Friday, November 27, 2009

Humboldt squid



Megan McArdle is a libertarian who is basically sane, so she is not a global warming denier or anything. However, comments like this strike me as missing the point:

What's at stake is the degree of warming associated with our carbon dioxide emissions. In particular, to what extent the earth's many complex and not necessarily well understood feedback systems may mitigate (or exacerbate) temperature increases. I've long been skeptical of the more catastrophic scenarios, because all this carbon used to be in the atmosphere, which probably defines a ceiling on how bad it will get--a ceiling well below "WE'RE ALL GOING TO DIEEEEEEEE!!!"

I think she's narrowing in too much on the temperature aspect here. While it's true that earth has "many complex and not necessarily well understood feedback systems" that determine what the average global temperature will be, what is really relevant here is that the biological environment is made up of even more complex and even less understood systems, and we simply can't predict what all of the consequences will be for these systems if and when the global temperature shoots up.
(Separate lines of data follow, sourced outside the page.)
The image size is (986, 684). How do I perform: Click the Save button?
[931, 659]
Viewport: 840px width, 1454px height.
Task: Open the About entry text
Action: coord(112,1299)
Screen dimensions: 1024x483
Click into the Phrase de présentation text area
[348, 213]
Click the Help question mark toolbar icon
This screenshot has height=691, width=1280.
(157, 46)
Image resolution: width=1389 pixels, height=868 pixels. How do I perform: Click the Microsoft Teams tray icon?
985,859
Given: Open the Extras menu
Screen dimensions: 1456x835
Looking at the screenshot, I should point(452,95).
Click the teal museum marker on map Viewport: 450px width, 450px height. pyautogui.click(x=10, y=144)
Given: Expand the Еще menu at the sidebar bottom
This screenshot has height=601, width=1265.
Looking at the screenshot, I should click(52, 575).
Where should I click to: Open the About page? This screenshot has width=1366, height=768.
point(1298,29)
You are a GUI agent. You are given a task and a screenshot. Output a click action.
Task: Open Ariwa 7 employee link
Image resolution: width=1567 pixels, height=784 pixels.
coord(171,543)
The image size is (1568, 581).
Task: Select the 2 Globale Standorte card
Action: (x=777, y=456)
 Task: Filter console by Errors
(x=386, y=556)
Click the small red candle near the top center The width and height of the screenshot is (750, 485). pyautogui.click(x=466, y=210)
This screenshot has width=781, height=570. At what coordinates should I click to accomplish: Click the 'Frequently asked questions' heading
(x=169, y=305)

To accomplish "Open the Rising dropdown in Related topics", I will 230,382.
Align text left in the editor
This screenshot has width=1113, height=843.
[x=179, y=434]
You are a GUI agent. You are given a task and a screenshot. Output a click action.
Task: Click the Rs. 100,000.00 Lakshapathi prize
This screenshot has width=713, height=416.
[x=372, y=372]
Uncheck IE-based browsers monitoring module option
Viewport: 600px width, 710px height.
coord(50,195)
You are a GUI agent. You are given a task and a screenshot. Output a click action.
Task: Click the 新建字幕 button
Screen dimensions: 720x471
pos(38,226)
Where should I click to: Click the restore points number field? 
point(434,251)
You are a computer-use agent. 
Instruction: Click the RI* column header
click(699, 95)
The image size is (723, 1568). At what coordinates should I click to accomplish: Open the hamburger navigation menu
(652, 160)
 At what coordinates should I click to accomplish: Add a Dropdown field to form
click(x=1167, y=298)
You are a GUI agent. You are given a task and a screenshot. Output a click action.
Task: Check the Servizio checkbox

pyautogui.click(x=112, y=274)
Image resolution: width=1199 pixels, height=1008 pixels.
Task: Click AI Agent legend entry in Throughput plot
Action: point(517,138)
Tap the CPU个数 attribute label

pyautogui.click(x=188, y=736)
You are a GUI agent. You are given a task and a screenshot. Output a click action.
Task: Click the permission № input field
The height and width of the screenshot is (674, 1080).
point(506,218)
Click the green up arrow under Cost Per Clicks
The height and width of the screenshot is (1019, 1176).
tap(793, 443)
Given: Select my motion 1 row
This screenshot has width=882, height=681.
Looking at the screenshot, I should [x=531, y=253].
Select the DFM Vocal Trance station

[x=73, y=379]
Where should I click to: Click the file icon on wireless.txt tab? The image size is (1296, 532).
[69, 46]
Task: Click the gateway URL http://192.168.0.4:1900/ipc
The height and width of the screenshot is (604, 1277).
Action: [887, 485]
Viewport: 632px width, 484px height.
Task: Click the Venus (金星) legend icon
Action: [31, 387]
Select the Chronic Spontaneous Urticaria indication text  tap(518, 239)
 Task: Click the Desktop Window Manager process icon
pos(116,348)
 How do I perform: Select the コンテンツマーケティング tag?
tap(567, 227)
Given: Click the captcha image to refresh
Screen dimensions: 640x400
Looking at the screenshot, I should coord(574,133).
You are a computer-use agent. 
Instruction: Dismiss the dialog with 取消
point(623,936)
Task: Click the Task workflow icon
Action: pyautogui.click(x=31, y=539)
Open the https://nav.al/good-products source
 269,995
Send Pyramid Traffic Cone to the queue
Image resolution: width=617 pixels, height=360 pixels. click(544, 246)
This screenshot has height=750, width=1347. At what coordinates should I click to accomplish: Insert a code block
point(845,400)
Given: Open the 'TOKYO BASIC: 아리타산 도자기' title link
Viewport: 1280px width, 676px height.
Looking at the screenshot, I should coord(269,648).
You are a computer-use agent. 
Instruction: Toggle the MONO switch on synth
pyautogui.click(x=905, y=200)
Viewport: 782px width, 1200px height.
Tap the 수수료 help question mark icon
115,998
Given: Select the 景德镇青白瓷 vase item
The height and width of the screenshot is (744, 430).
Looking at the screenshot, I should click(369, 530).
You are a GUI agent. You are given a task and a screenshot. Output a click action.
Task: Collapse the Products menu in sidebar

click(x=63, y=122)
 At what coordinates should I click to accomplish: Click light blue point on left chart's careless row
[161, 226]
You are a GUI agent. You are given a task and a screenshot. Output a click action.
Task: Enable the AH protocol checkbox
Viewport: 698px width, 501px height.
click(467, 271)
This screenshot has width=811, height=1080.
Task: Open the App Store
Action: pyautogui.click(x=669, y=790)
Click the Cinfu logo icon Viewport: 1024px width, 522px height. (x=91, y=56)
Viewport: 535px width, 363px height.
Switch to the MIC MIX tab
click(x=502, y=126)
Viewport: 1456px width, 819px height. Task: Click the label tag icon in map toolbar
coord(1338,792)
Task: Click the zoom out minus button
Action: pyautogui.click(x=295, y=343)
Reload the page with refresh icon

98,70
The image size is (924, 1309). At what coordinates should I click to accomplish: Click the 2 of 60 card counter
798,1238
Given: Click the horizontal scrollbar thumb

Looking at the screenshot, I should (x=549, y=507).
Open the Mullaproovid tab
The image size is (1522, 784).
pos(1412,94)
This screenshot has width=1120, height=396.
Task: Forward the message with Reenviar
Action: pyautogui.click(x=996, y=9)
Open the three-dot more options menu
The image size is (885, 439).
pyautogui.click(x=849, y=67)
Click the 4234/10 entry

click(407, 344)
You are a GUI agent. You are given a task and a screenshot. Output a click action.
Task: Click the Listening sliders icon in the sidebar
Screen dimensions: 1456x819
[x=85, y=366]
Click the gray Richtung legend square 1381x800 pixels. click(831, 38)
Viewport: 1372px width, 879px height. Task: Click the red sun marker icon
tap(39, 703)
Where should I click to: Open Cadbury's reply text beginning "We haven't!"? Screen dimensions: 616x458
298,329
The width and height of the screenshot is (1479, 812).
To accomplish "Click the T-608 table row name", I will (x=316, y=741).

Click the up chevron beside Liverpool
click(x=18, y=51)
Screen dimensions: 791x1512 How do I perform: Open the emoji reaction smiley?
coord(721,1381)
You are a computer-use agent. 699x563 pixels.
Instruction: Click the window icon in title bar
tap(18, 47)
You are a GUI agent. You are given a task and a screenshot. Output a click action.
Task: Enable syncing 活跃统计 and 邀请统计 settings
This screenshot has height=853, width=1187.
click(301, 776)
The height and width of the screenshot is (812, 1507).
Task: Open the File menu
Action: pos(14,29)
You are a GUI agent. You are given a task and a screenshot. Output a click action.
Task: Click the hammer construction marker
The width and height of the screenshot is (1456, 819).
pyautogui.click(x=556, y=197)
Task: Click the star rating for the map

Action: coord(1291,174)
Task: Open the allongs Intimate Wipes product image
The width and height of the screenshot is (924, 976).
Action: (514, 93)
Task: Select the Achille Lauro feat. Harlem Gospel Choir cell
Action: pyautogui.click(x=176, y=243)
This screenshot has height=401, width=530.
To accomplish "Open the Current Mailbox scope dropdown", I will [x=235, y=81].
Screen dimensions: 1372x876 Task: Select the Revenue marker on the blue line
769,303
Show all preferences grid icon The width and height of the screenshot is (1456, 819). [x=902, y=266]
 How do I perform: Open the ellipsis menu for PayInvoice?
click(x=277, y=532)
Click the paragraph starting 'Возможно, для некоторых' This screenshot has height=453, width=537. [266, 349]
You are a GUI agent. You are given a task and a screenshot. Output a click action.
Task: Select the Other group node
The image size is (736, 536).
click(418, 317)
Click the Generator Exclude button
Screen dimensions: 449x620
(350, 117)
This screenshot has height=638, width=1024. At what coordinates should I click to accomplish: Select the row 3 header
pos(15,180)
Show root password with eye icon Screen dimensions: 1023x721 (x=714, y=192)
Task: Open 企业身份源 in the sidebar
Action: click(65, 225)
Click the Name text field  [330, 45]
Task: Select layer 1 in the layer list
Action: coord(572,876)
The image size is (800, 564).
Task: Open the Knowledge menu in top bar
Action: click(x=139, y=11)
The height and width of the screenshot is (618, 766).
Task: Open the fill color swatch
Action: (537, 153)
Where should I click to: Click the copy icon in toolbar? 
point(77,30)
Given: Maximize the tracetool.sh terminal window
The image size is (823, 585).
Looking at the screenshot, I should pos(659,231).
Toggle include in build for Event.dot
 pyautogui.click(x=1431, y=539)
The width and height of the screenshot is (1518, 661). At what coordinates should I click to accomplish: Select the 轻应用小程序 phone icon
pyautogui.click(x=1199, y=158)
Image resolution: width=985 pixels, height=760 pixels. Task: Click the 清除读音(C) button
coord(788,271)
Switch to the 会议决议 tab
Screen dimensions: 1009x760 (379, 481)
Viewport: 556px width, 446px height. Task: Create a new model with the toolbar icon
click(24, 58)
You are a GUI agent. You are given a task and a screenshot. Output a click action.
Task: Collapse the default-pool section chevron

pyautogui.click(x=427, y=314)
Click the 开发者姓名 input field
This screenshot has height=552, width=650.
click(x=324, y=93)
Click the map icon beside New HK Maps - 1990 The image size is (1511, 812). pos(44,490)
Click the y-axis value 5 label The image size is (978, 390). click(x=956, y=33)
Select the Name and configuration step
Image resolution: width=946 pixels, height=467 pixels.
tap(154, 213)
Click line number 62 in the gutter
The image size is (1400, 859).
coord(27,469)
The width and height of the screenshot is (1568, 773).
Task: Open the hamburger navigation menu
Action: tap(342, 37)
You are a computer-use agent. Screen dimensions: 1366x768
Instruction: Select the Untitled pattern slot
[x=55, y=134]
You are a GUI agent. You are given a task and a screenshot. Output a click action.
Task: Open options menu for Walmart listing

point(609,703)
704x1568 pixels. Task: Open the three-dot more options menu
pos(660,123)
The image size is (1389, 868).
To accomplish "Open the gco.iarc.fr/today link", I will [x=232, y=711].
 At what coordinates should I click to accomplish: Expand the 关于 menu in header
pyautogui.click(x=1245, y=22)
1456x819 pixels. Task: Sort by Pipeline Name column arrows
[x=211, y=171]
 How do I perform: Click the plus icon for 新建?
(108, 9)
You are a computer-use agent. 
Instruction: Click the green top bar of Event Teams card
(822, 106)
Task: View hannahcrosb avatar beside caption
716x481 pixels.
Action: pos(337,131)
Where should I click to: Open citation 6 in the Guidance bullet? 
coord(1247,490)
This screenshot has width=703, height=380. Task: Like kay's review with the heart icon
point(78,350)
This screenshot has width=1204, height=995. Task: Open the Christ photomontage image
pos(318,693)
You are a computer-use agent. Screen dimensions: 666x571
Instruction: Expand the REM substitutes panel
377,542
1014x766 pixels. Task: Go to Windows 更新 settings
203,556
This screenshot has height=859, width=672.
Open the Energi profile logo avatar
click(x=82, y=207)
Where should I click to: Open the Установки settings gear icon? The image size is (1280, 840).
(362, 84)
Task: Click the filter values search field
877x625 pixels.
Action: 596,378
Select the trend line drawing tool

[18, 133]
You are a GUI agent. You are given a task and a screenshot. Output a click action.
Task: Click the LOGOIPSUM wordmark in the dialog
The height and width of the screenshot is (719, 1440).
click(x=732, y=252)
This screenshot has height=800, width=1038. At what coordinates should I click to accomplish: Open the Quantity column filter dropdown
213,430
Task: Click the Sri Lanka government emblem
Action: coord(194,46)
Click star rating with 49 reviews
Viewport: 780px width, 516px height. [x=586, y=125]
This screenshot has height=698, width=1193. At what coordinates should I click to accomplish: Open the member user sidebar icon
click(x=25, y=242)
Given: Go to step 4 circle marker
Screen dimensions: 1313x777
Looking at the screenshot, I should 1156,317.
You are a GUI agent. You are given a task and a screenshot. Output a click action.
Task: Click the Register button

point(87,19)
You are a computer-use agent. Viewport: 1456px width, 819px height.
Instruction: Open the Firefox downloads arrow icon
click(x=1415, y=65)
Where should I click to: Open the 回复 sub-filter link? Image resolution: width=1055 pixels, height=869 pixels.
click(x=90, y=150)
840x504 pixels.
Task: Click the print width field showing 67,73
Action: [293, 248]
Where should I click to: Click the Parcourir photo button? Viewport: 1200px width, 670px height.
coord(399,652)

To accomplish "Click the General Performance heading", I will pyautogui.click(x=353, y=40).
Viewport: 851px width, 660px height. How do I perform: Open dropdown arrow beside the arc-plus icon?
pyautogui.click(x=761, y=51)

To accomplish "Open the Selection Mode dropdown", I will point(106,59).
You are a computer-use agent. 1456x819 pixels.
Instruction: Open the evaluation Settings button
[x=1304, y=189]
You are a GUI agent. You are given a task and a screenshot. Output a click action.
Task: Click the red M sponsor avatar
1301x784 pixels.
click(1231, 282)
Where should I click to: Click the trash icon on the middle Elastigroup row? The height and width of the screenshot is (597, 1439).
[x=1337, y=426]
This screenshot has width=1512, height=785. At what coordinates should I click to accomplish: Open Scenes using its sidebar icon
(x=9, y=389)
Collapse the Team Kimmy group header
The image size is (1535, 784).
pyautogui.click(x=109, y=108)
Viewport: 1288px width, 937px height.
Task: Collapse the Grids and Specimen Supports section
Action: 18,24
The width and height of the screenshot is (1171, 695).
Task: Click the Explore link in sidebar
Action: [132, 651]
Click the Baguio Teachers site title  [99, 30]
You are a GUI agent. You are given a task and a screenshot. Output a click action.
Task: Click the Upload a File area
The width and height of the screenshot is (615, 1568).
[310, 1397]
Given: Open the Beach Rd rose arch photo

To invoke some Rumsfeldese, there are known unknowns and then there are unknown unknowns. It is the unknown unknowns that really make global warming such a serious threat--the stuff that no one could have predicted.

Personally, when I envision ecological disruption from climate change, it's something along the lines of the Humboldt Squid takeover of the North Pacific. The story here is that since 1960 the numbers of this kind of squid has exploded, altering the ecosystem so that fisheries for "anchovies, sardines, hake and rockfish"--all species that the squid feed on--are threatened. They theorize that nitrogen-rich farming runoff is causing a favorable environment for the squid, but the region in which they dominate continues to expand, and nobody knows why:

In the KQED-TV story, Gilly says that the OML [oxygen minimum layer] may be growing -- getting thicker and coming closer to the surface. And where the OML grows, the squid follow.

Nobody knows why the OML is growing, though. Does it have something to do with climate change? Is it related to agriculture? It would be handy to know.


This is the kind of thing we should be envisioning, I think, when we talk about the dangers of global warming--stuff like, oh shit, now squid are taking over the ocean. Of course, in this particular case the success of the squid isn't really too disruptive (besides endangering some fisheries, the article doesn't seem to be too worried about any of it), but the point is that this is the type of system that's being affected, and these are the types of consequences we can expect to encounter as global temperatures rise.